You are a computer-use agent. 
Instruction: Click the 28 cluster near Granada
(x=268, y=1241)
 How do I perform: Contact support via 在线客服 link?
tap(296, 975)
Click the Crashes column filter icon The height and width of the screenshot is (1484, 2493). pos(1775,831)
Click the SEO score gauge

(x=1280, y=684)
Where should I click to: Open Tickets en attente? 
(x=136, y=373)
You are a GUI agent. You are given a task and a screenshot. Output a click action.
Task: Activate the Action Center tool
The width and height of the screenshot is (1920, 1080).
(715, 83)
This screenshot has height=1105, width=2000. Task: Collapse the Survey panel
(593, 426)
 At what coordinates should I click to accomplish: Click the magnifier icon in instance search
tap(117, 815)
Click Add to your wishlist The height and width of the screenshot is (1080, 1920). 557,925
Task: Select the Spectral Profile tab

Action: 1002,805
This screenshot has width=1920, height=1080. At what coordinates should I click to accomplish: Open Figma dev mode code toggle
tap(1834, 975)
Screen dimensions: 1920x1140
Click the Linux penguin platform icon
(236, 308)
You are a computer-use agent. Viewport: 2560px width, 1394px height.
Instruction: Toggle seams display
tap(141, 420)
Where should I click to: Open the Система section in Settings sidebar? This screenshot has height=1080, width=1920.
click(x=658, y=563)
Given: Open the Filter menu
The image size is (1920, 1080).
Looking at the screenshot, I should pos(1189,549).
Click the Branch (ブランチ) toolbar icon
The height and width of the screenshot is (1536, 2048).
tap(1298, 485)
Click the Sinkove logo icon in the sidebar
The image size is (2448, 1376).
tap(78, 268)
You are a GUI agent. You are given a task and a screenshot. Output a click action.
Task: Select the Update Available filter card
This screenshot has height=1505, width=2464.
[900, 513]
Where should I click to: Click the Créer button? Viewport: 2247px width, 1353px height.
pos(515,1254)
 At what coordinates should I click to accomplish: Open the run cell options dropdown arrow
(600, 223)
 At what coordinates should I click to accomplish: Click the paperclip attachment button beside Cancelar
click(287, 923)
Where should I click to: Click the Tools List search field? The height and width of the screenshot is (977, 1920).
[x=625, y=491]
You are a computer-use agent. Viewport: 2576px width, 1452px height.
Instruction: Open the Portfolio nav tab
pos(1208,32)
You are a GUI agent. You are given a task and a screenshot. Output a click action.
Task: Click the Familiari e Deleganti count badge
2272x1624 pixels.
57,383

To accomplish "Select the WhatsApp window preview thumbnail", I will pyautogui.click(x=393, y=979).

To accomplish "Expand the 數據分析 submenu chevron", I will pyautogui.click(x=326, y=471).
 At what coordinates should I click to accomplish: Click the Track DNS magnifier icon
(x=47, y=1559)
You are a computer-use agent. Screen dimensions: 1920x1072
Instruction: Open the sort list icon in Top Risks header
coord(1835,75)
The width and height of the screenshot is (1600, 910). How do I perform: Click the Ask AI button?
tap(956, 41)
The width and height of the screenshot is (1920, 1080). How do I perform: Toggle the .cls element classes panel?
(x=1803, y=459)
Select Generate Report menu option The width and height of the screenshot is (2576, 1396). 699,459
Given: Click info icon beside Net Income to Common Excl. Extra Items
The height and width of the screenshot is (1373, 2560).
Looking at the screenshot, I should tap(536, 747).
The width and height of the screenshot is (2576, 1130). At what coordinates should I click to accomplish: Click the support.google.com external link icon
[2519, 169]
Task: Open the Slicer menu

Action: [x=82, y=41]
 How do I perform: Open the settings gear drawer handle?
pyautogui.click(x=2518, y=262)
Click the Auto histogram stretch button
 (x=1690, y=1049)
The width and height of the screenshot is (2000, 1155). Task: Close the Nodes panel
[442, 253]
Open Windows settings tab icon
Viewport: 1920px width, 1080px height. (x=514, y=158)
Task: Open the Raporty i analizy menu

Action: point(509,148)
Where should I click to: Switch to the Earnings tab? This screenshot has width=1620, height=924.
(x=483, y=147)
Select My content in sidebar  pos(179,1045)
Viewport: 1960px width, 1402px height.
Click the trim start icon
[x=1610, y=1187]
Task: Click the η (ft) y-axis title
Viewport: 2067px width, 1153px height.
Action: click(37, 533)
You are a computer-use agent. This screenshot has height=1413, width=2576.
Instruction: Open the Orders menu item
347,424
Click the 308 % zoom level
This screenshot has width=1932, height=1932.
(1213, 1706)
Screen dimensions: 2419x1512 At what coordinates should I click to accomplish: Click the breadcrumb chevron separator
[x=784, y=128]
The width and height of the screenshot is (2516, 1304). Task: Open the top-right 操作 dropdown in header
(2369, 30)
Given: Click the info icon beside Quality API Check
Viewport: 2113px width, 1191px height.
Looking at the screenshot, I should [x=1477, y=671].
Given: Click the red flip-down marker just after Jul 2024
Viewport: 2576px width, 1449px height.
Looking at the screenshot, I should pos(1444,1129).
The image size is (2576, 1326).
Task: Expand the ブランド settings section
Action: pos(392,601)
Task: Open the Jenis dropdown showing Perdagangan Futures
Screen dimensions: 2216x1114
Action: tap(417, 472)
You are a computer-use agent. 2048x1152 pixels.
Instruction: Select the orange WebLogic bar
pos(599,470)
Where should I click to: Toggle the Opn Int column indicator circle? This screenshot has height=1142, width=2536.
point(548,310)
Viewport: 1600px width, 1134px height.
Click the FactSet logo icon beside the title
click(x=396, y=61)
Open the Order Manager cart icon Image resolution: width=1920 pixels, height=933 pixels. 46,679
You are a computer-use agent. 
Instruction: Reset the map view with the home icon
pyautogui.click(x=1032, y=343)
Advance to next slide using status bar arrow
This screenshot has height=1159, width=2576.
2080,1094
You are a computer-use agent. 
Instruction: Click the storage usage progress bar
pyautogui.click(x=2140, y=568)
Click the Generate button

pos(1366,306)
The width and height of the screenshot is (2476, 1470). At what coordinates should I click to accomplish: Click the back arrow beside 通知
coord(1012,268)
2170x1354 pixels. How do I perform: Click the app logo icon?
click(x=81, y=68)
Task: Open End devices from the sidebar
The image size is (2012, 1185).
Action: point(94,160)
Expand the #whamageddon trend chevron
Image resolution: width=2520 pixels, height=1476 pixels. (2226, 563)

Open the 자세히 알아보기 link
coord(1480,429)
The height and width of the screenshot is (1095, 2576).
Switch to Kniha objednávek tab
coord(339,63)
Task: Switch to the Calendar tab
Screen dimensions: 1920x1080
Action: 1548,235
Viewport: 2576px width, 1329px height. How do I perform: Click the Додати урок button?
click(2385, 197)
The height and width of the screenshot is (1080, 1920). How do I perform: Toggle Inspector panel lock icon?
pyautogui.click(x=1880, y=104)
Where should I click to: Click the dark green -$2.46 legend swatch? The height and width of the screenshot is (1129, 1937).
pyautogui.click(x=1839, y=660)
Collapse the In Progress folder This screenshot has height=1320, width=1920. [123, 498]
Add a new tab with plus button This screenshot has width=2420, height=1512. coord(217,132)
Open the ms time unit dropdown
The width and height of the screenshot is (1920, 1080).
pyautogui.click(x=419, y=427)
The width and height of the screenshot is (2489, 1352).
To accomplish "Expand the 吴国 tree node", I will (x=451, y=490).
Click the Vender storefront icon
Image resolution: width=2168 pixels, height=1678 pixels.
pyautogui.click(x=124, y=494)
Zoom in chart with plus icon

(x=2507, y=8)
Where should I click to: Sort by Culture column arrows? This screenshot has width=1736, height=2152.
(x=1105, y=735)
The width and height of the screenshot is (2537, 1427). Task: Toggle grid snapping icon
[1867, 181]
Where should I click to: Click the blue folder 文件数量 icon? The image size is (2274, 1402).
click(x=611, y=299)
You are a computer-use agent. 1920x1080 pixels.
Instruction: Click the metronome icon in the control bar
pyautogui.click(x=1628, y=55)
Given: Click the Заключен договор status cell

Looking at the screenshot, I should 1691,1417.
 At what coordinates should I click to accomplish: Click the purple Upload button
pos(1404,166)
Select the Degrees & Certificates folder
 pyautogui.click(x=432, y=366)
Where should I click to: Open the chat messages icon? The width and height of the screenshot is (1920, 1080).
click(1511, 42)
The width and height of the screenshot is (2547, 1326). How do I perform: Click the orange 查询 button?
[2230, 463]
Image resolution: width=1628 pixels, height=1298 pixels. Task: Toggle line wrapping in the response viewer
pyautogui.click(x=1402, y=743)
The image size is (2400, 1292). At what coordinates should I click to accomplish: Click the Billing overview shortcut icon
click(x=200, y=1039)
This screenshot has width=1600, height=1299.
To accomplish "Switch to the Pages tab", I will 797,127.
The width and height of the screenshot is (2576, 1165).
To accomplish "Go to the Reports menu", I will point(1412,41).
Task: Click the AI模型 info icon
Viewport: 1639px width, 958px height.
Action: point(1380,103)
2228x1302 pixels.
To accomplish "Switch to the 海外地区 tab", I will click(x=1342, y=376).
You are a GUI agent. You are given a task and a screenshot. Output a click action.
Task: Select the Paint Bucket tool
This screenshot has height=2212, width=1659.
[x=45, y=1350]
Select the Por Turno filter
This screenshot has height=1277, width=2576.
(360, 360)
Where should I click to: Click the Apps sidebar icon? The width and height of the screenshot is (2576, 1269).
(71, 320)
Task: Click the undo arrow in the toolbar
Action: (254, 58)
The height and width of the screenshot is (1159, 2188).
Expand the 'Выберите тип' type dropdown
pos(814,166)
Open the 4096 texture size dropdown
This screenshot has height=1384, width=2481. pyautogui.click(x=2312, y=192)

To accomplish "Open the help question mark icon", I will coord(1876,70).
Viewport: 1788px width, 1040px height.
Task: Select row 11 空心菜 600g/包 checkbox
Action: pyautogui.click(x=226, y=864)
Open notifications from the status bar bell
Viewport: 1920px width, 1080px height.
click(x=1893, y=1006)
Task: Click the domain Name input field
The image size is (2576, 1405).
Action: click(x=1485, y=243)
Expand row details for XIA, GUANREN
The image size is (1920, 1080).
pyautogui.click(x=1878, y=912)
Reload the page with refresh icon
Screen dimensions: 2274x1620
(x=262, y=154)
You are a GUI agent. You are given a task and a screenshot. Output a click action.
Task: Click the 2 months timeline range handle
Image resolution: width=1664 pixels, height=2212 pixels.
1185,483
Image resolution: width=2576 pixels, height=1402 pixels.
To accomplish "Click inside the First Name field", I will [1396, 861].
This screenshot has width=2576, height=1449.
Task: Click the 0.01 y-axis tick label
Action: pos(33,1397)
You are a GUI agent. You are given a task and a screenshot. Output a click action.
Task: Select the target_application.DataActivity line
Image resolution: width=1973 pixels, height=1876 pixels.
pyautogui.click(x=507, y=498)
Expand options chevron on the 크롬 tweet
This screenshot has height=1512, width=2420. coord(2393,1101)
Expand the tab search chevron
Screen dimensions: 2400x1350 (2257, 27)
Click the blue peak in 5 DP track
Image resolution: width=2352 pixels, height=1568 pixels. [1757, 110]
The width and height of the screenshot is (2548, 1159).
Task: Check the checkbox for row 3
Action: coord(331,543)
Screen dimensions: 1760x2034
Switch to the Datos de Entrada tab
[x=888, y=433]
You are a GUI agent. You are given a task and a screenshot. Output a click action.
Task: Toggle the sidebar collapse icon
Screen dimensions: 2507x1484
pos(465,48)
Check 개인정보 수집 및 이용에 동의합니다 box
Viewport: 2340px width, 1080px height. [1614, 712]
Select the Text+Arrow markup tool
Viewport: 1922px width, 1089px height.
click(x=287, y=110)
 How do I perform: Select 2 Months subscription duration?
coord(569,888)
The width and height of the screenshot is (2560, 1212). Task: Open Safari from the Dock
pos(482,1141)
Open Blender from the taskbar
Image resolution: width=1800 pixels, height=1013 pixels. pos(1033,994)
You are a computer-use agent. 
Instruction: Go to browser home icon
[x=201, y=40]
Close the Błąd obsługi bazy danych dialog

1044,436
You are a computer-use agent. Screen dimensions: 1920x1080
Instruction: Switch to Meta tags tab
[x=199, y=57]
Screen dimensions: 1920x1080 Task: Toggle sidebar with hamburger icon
* * * *
> _Task_
Copy every single line of the material above that holds "info".

> _Answer space_
Given: Click info icon beside Net Income to Common Excl. Extra Items
Given: Click the info icon beside Quality API Check
Task: Click the AI模型 info icon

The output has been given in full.